In 1972 in the little town of Madison, PA, Veda Sultenfuss, along with her father Harry and her grandmother, lives in a home that doubles as a funeral parlor. Veda is a little bit of a hypochondriac and feels that she has new afflictions all the time. Of course, she learns of all of these illnesses from the coroner’s forms from the recently departed that come through the parlor. Her best friend is a young boy from her neighborhood named Thomas J. who is a bit skittish, but he would do anything for Veda.
Harry has put out an ad for a new make-up artist and Shelley answers for the job. She lives in a camper out in front of the parlor and, over time, she slowly becomes invested in the family. Harry is a widow and this is the first woman he has been interested in since the passing of his wife. With everything that Veda has already been through, this is a new experience she doesn’t know how to deal with.
Howard Zieff is the director of MY GIRL and he does an excellent job with all of the different age groups depicted in the movie. He is best known for the films THE DREAM TEAM and PRIVATE BENJAMIN. The original title for the film was “Born Jaundice” and Imagine Films had a $500 contest to pick a better title. The original title was something that Veda said at the start of the movie and it became a little joke that is easily missed while viewing it.
MY GIRL is a movie that touches on a lot of different emotions such as love, loss, and nostalgia. It follows Veda through some pretty tough times for anyone, let alone a child. This was actress Anna Chlumsky’s first movie and she does a great job, especially for only being 11. Her character has the insight of a child, but you find her in more adult situations such as her dad depending on her to look after her own grandmother.

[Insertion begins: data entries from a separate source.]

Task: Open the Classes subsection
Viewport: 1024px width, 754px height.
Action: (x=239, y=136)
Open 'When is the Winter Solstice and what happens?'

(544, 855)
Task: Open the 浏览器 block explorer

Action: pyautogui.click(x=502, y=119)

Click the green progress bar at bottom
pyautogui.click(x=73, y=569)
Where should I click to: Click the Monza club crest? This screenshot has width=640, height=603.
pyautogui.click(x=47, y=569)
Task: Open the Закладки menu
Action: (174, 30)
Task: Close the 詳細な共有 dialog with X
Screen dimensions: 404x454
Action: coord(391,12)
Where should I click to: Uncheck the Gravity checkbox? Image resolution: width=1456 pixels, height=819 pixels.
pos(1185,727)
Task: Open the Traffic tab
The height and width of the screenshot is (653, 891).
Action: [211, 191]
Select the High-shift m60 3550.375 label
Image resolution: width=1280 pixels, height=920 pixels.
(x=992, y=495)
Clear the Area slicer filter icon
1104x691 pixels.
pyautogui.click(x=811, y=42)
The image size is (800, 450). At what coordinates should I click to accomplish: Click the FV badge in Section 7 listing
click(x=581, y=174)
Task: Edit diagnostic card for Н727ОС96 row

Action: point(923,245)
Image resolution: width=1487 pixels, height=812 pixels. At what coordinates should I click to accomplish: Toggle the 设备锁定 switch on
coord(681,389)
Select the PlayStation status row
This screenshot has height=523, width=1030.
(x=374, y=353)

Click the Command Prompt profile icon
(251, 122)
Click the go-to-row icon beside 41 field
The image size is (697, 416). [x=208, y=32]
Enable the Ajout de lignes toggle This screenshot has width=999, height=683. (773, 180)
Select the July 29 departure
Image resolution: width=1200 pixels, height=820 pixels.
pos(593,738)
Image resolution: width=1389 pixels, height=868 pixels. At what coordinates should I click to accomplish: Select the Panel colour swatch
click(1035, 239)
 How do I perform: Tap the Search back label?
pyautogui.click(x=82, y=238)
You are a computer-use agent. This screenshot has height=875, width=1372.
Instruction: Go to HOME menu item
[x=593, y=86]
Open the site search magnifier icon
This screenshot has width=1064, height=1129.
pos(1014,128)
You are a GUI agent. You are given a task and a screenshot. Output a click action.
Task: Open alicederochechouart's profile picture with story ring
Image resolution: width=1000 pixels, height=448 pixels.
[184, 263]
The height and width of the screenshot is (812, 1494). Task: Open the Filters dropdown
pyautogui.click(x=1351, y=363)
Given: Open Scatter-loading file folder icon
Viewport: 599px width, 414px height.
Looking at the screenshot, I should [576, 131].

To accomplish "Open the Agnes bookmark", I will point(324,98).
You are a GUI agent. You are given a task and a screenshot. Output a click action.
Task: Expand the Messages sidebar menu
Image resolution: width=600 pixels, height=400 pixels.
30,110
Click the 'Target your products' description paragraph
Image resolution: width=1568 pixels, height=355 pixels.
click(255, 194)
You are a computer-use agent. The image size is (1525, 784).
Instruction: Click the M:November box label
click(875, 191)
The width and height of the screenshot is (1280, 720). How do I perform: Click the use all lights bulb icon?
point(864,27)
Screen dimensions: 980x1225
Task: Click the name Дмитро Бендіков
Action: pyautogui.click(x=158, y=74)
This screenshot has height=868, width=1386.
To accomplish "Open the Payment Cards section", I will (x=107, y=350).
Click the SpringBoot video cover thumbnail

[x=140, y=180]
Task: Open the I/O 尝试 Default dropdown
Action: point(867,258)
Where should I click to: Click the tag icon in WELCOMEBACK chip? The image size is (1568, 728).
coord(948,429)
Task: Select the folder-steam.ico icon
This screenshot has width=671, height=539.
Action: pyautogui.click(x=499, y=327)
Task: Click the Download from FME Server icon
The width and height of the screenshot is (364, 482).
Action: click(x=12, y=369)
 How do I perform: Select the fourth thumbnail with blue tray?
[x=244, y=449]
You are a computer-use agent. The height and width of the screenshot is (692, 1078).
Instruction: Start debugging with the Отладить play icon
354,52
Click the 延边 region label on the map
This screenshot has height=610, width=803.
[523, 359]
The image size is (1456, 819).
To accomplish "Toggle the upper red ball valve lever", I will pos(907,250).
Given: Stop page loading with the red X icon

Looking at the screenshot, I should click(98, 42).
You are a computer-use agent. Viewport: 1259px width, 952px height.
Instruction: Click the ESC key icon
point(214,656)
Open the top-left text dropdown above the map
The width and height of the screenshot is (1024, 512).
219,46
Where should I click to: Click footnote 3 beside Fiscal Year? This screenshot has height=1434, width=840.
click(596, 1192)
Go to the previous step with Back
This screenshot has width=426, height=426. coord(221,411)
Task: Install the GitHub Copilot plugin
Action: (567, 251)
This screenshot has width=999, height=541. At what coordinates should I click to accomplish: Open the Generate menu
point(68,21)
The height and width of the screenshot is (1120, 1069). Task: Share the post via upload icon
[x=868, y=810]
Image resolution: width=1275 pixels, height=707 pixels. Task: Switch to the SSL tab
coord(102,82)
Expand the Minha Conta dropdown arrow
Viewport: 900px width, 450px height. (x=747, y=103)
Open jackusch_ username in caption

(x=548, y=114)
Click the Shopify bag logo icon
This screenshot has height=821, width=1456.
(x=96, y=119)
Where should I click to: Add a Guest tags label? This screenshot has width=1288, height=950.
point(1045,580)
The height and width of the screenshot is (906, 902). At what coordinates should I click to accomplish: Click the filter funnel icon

If you haven’t seen the film, I apologize up front for the spoilers. What happens to Thomas J. is one of the most heartbreaking moments I’ve seen in cinema. It’s not only because he is young, but because he is so innocent and sweet that it is a tough moment to accept. Things get even worse when the news is broken to Veda and she completely breaks down.
Dan Aykroyd as Harry Sultenfuss
Jamie Lee Curtis as Shelly DeVoto
Macaulay Culkin as Thomas J. Sennett
Anna Chlumsky as Vada Sultenfuss
Richard Masur as Phil Sultenfuss
MY GIRL is presented in a 1080p AVC transfer and it is Mastered in 4k. Sony has managed to maintain the grain that gives the movie some of its charm. The details are sharp, but not enough to feel artificial. The transfer is a little bit dark, but not so dark that its hard to see the images on screen. The brightest colors are the blues and reds found in clothing that stand out against the muted tones of the background. The skin tones are spot-on. They are natural with hues that are on the warm side. Sony has put out an excellent product, as usual.
Sony typically releases Blu-rays with audio mixes on the stronger side, but this isn’t the case. MY GIRL’s English track is a DTS-HD MA 5.1 mix that leaves you wishing for more. The movie isn’t an action movie with a whole lot of explosions or thunderous sound, but a drama with very little bass. The music from the time period is lighter in general so it doesn’t have much presence. The dialogue is clear and the sound reproduction is excellent. There is light, ambient sound of the outdoors that makes the viewer feel like they are sitting with the characters.
The featurettes are from an earlier version of the release, most likely on DVD. They’re quick, but that’s what bonus features were like in the 80s and 90s.
-Audio Commentary with Writer Laurice Elehwany: This commentary is of Laurice discussing the movie from conception to finally getting it made.
-A Day on the Set: This is two clips combined from some behind-the-scenes footage. (First Kiss and Bingo!)
-Original Behind-the-Scenes Featurette: This is a featurette from 1991 that gives a behind-the-scenes look at the movie.
1 Blu-ray Disc
1080p AVC MPEG-4
Aspect ratio: 1.85:1
English DTS-HD Master Audio 5.1
French Dolby Digital 2.0
German Dolby Digital 2.0
Italian Dolby Digital 2.0
Japanese Dolby Digital 2.0
Portuguese DTS-HD Master Audio 5.1
Spanish Dolby Digital 2.0
This film is arguably a classic. It is a good representation of the country changing and the story rides parallel with Veda transitioning in to adolescence. The video transfer looks great, being “Mastered in 2K”, but the audio doesn’t quite hit the mark. Either way, this re-release is definitely worth picking up and adding to your collection.